How is one supposed to look at works like these? How is one supposed to unravel these 'tangles of sensations' that, while having the appearance of being self-sufficient, complete, entitled acts, become phantoms of assumed meanings? And the specific details of each work, including the tags, only emphasise its permanent vanishing act. Perhaps the entire point is in the assembly and adhesive joints of the works, in the way the relief parts are attached to the plywood board and the image is fitted across several wooden surfaces etched with UV light, in the way the Concert acts are interspersed with these barely visible joints, like punctuation marks that give meaning to what has been said.

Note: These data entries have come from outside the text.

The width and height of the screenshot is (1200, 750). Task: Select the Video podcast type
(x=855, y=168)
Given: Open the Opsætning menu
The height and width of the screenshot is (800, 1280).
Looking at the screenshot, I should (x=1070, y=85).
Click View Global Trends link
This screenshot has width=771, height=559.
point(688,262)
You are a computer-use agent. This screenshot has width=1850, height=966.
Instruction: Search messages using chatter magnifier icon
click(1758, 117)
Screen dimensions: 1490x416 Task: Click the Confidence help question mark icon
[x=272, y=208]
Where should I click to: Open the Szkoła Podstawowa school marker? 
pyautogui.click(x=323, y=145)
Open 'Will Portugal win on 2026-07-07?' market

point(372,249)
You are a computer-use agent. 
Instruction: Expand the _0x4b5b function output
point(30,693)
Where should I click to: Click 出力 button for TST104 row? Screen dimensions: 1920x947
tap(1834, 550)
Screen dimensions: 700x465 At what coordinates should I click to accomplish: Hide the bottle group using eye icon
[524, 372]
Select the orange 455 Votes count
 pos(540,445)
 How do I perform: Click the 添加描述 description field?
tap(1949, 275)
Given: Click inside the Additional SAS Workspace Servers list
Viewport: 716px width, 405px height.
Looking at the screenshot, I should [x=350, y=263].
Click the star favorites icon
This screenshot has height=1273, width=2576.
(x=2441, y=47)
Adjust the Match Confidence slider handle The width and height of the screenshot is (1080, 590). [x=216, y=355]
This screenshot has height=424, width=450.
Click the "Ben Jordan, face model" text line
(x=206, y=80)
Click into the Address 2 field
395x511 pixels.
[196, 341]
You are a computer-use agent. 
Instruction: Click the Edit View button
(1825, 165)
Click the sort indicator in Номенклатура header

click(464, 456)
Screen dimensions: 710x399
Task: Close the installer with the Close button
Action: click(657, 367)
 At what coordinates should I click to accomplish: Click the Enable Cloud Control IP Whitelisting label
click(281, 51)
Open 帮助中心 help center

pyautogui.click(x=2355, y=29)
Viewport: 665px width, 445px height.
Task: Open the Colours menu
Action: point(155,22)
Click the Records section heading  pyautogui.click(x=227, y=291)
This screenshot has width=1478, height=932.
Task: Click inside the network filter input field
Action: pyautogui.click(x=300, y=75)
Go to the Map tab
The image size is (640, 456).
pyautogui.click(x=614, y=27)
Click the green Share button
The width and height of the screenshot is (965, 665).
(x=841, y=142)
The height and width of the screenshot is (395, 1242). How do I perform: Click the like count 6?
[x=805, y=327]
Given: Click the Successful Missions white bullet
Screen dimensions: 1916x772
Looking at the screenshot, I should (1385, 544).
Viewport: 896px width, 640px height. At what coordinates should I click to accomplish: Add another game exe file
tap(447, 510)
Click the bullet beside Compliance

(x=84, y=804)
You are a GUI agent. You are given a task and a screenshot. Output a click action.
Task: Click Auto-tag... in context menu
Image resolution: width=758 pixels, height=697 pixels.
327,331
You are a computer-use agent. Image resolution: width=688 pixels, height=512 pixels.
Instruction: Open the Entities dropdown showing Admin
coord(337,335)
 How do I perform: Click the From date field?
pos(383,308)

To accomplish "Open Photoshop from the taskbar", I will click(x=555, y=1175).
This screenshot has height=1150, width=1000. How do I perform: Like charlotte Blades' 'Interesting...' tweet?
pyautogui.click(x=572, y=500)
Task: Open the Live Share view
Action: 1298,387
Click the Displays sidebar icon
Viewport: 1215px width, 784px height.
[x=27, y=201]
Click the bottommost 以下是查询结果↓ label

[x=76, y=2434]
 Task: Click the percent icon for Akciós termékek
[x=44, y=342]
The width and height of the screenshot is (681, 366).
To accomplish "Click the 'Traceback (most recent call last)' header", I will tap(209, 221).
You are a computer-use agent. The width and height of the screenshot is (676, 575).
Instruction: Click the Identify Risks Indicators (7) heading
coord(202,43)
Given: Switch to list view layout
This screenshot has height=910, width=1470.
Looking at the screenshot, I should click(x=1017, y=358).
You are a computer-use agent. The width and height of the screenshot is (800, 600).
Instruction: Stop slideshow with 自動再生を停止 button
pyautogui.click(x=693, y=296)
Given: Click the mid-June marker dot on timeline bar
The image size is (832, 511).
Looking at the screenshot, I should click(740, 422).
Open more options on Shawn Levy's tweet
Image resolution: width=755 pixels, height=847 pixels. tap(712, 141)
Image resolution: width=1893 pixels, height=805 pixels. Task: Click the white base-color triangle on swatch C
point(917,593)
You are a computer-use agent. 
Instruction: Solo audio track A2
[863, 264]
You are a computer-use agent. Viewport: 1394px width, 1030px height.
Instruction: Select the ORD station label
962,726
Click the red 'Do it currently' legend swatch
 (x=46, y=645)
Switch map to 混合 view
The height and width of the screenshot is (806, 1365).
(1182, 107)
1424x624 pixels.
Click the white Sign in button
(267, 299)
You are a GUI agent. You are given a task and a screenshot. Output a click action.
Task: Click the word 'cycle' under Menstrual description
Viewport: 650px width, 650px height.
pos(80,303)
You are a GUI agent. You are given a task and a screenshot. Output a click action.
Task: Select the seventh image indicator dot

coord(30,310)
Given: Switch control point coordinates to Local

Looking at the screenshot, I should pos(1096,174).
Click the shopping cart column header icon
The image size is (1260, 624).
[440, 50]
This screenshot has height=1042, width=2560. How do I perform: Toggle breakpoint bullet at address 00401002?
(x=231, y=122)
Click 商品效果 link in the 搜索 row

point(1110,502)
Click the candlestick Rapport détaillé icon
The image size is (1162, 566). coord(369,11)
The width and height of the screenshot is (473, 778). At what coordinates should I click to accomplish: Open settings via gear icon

As the artist builds up her works from randomly selected fragments, they can be viewed in the same manner – by picking out minute details from the whole and 'unfolding' the image in any which way, by focusing on specific details or trying to grasp every act or the entire Concert as a whole. In his article on the politics of installation, Boris Groys defined art as 'a way of making hidden reality visible'. While Concert at the Seeds Club does not expose the hidden reality to the viewer, it indicates the very possibility of its existence without revealing its actual appearance, leaving a gap for what remains unsaid, does not manifest in speech and does not rise to the surface. It remains, in line with Groys's logic, 'a space of openness, disclosure, unconcealment' as opposed to the logic of exclusion that lurks behind the veneer of imaginary completeness and transparency of the current order of things.
Katerina Lukina (b. 1995, Mytishchi, Russia) is a Moscow-based artist. Alumna of the Moscow University of Printing Arts, Department of Graphic Arts (2019). Lukina has participated in group shows at the ISSMAG gallery, the Ekaterina Cultural Foundation, the ZDES na Taganke gallery, as well as in international exhibitions in China, Slovakia, Poland.